Texto de origen:
============
Recién acabo de regresar del Village Recoleta. Fui a ver Gilda, no me Arrepiento de este Amor. Me costó decidirme porque sabía que la película me iba a pegar. Estuve un rato largo dándole vueltas al asunto, pensando si me mandaba sola o esperaba a que el Chuchi volviera de laburar. Pero como hace días que la voz de Bowie resuena en mi cabeza con la frase “El infierno es vivir con miedo”, decidí ir a verla, envalentonada por el hecho de que tenía hambre y en casa no había un carajo para comer. Iría un rato antes, me tomaría un café, comería un sandwich, compraría algún libro y me mandaría. Lo de siempre; esa cosa que hago cuando voy para el Village y me encanta.

La cuestión es que, una vez allí, la ansiedad arrancó a subirme de manera llamativa, así que, aún cuando estaba con buena carrera tomada, no me hice la boluda y me clavé un Rivo…, por si las moscas.

Bien podría haberme clavado una pastilla Valda porque, qué puedo decir, la cuestión se me puso bien peliaguda, y del plano de arranque (exquisito por cierto) no me recuperé por largo rato.

Hablemos un poco de la película: bien filmada, con amor al cine de Favio, de Scorcece, de Oliver Stone… Es una gran cinta, llena de respeto, llena de cariño. De extrema corrección visual, de conceptos bien articulados, motivaciones claras y gran despliegue de belleza y sensibilidad. Sí tiene sus solemnidades, sus lugares comunes, sus temas estereotipados o sobrevolados, pero a la larga nada de eso importa, porque la emoción que habita a esta película es tan suprema, tan sobrecogedora, que se lleva todo puesto. Y si bien yo sabía que la cuestión me iba a arremeter heavy, no esperé tanto. Con pasta y todo encima, el film me ungió en un estado de carne viva tal, que me dejó verdaderamente indefensa.

La cinta ES Oreiro. Oreiro que, por primera vez, parece habitada por algo fuera de lo común, Oreiro que de alguna manera, canalizó a Gilda de una forma tan espeluznantemente innegable, como el hecho de que esta es su película consagratoria.

Natalia siempre tuvo ángel, pero es una actriz que a veces sufre los rigores de la falta de red de una educación técnica. Aun así, nada que haya hecho ha pasado jamás desapercibido, por esa potencia arrolladora que siempre parece moverla. Algo inconfundible, del terreno de lo que no se aprende, sino de lo que se trae de nacimiento.

Pero esta vez, esta vez lo que sucede es algo muy diferente.

La película, sin lugar a dudas, convoca algo de eso a lo que no podemos ponerle nombre. Natalia se transforma. Jamás, jamás, jamás, la vi vivir en la pantalla como vive ahora. Parece habitada por algo diferente, de un poder tal, que emociona hasta las lágrimas, a veces, sin tener una razón de peso: una mirada, una inflexión de la voz, una sonrisa, un acorde de guitarra. Gilda está en la pantalla, con una audacia, con un poder, con una verdad tal que deja de una pieza.
============
Información dada:
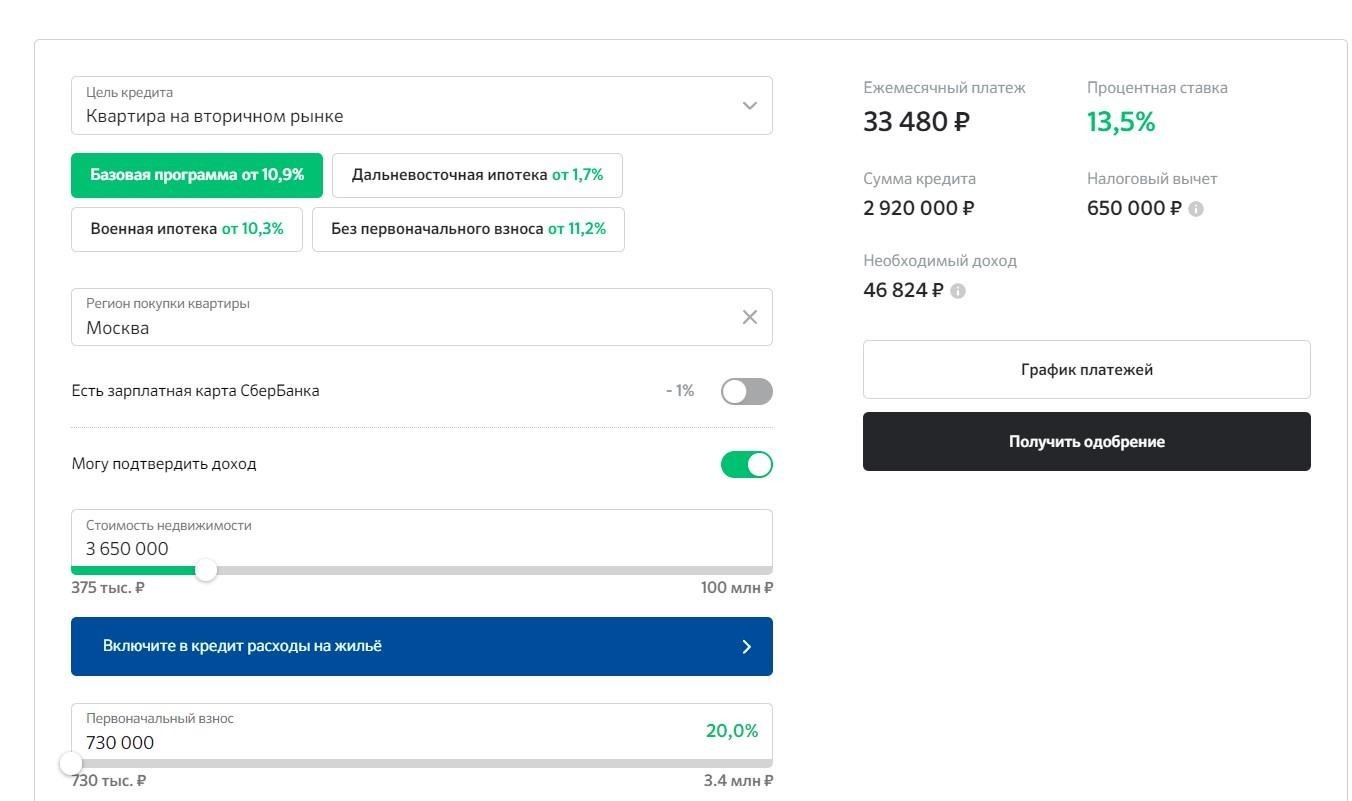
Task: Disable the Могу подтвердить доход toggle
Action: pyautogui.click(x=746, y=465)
============
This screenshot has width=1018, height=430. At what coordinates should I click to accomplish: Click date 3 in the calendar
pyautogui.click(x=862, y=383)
============
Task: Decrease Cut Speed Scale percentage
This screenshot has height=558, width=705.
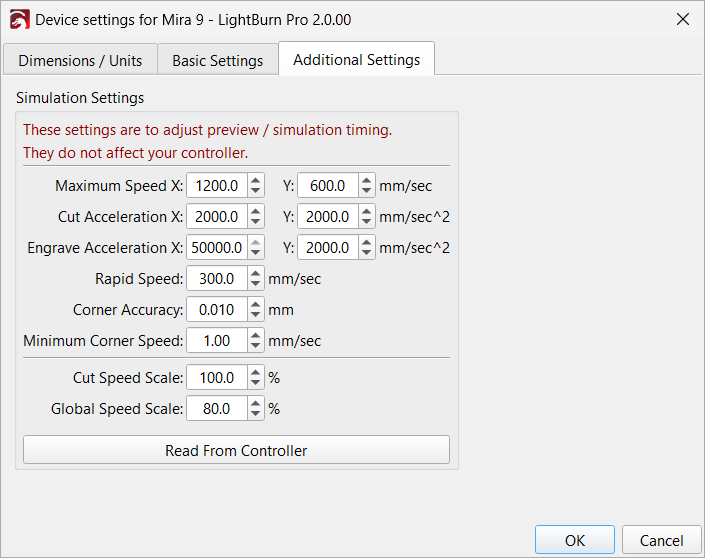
============
Ejercicios para resolver:
A - Responde, según la reseña sobre Gilda:
(i) ¿En qué cine vio la película quien escribe?
(ii) ¿Qué frase resuena en su cabeza con la voz de Bowie?
(iii) ¿Qué pastilla dice que bien podría haberse tomado en lugar del Rivo?
B - Convierte en una lista breve el párrafo de la reseña sobre Gilda que empieza con "Hablemos un poco de la película". Conserva sus datos principales.
C - En el último párrafo de la reseña sobre Gilda se dan ejemplos de cosas que emocionan hasta las lágrimas sin una razón de peso. Escribe todos esos ejemplos.

Las respuestas:
A -
(i) En el Village Recoleta.
(ii) "El infierno es vivir con miedo".
(iii) Una pastilla Valda.

B -
- Está bien filmada, con amor al cine de Favio, de Scorcece y de Oliver Stone.
- Es una gran cinta, llena de respeto y de cariño.
- Tiene extrema corrección visual, conceptos bien articulados, motivaciones claras, belleza y sensibilidad.
- Tiene solemnidades, lugares comunes y temas estereotipados o sobrevolados. Eso no importa, porque su emoción es tan suprema que se lleva todo puesto.
- Quien escribe sabía que la película le iba a pegar fuerte, pero no esperaba tanto. Aun con la pastilla encima, quedó en carne viva y sin defensas.

C -
- una mirada
- una inflexión de la voz
- una sonrisa
- un acorde de guitarra